Week Links in Education: Mar. 25

Stories and essays, particularly related to education in the United States, that caught my attention this week. A 🕛 symbol indicates a metered paywall.

Near Los Angeles, a high school teacher was sucked through the doorway of her classroom by wind associated with a small tornado. (She’s fine.)

In Los Angeles itself, workers in America’s second largest school district (with more than 400,000 students) held a three-day walkout.

On Capitol Hill, Republicans in the House of Representatives issued subpoenas to Stanford University, the University of Washington, and Clemson University, as part of their investigation into the theory that Republicans are too quiet on social media.

To get some of its lessons on the civil rights movement approved for use in Florida elementary schools, a curriculum publisher deleted the civil-rights-movement part.

A co-sponsor of Florida’s so-called Don’t Say Gay law faces up to 35 years in prison after pleading guilty to federal charges related to fraudulently obtaining pandemic relief funds.

Also in Florida, the directors of a so-called classical charter school fired caused the resignation of the principal after sixth graders in an art history class were exposed to unexpected pornography, i.e., a picture of Michelangelo’s David. The school board chair insisted it was more complicated than that, but also said it’s a Florida thing and you probably wouldn’t understand.

At the University of Houston, two students have died by suicide at the same 🕛 campus building in the space of one month. A third student died at the same building in 2017.

Meanwhile, the University of Houston apparently deleted its English department’s anti-racism statement after a tenured professor denounced 🕛 it by claiming that Black people are intellectually inferior to whites and Asians.

In the same city, a Liberty University employee who also heads the American Association of Christian Counselors was sued by Houston Christian University for failure to deliver on a multimillion-dollar contract to develop its mental health programs.
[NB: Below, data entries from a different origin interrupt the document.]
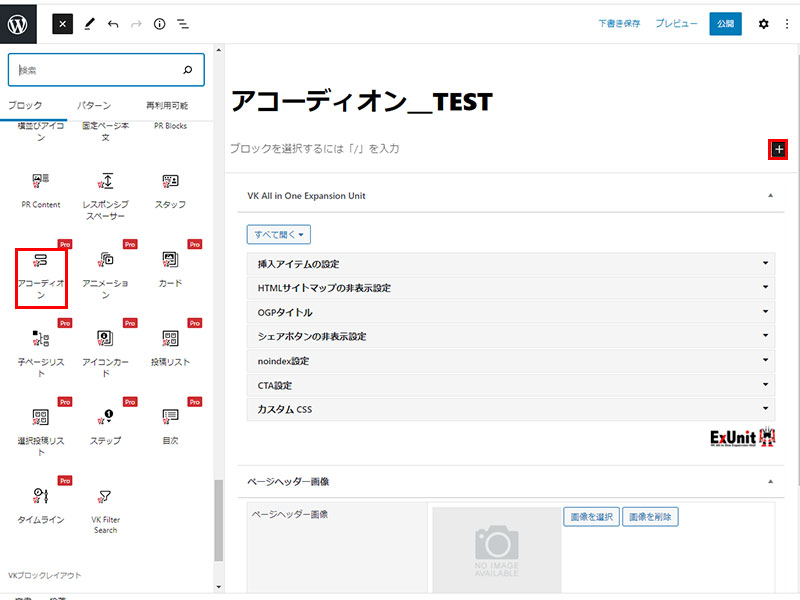Open the settings gear panel
Screen dimensions: 800x600
click(x=764, y=23)
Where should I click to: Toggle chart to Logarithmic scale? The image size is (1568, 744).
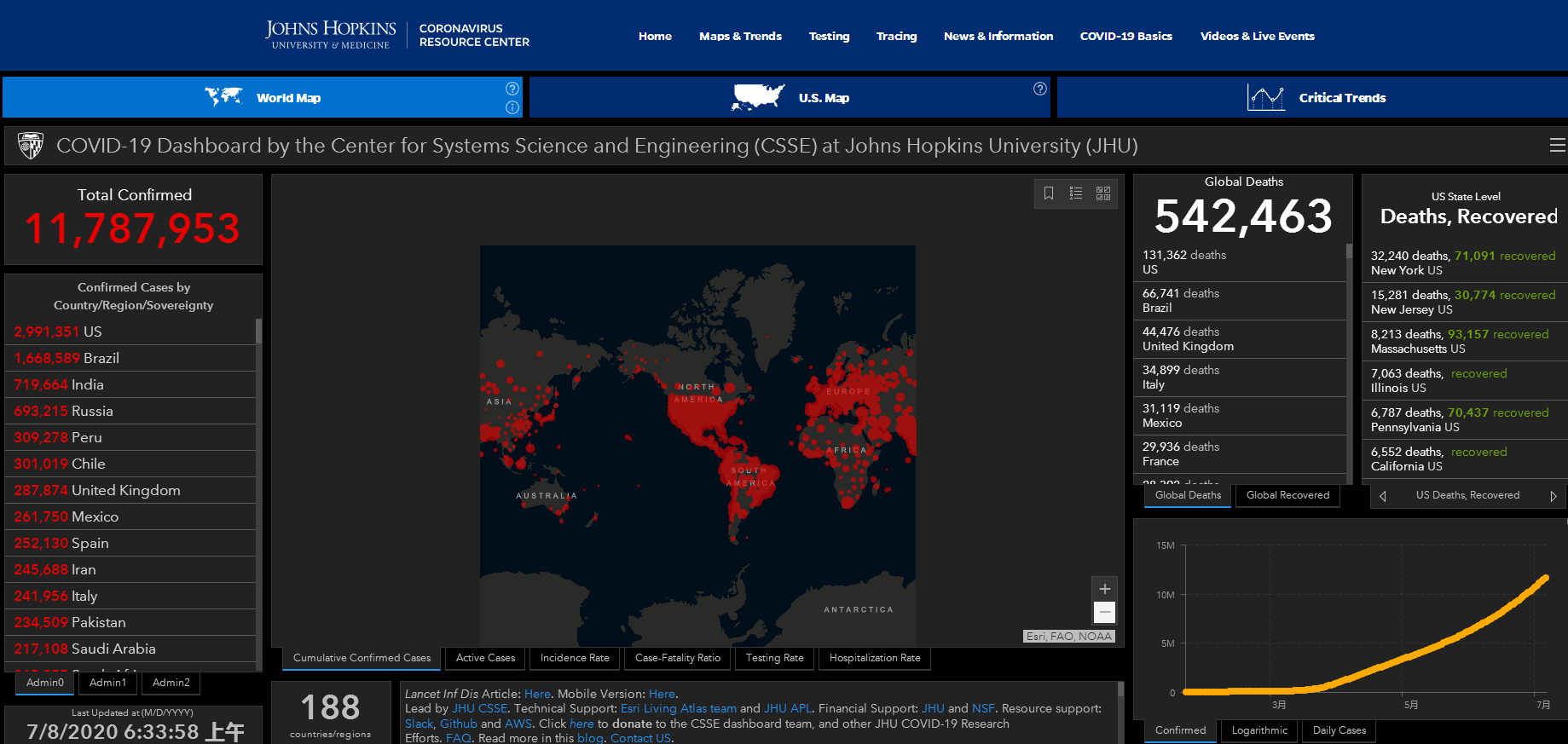(1259, 730)
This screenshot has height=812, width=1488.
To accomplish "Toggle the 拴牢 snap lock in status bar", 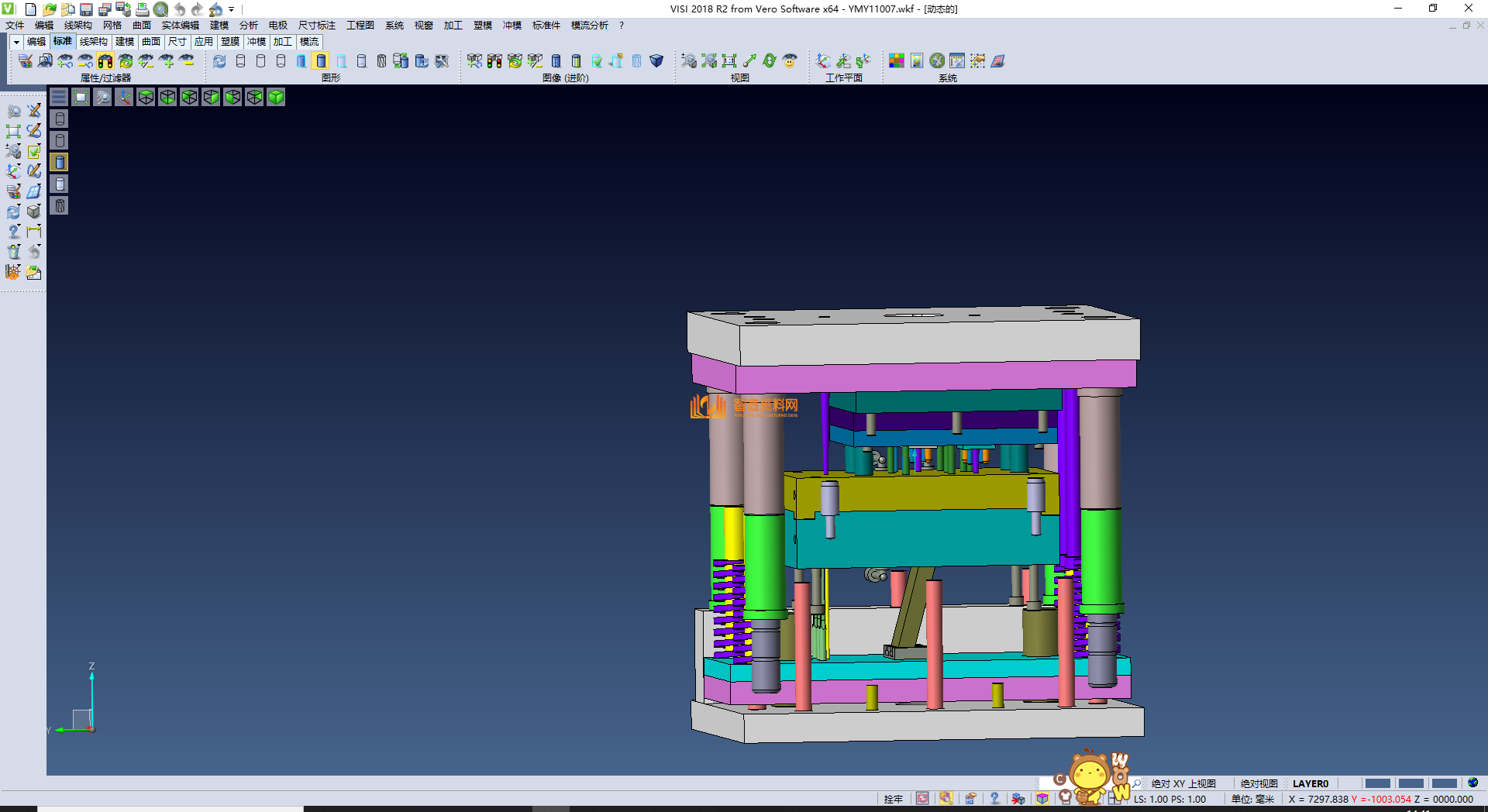I will click(893, 799).
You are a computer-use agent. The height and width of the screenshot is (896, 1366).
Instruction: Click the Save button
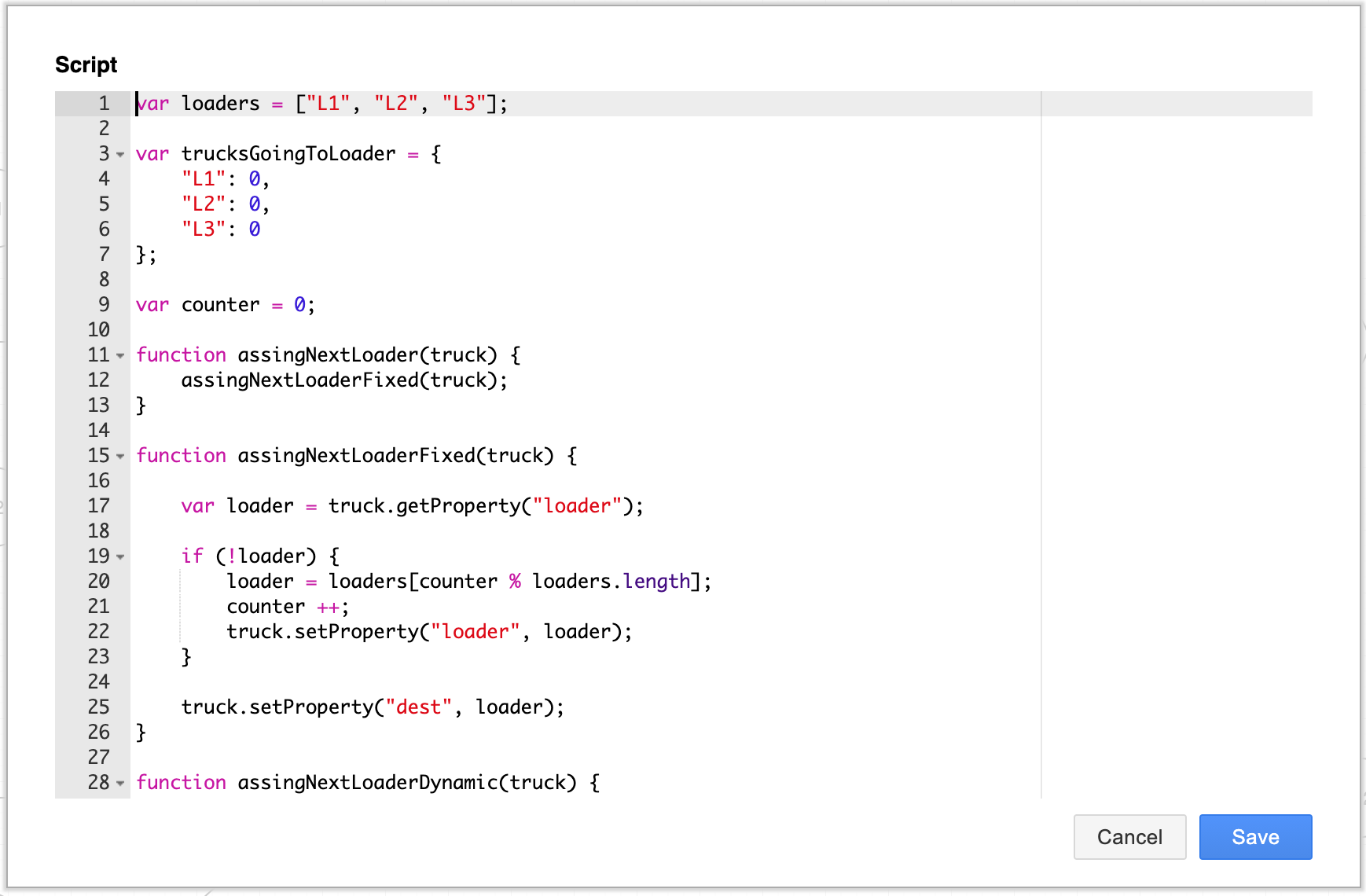[x=1254, y=836]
Six hundred miles away, the president of West Texas A&M University ordered the cancelation of a drag show, claiming it would be misogynistic.

In Denver, a high school student reportedly shot two administrators in front of the school, then died near his own vehicle.

America’s current teacher shortages are complicated (not to say contradictory). NPR took a look at the complexity, reporting on a teacher job fair in Mississippi.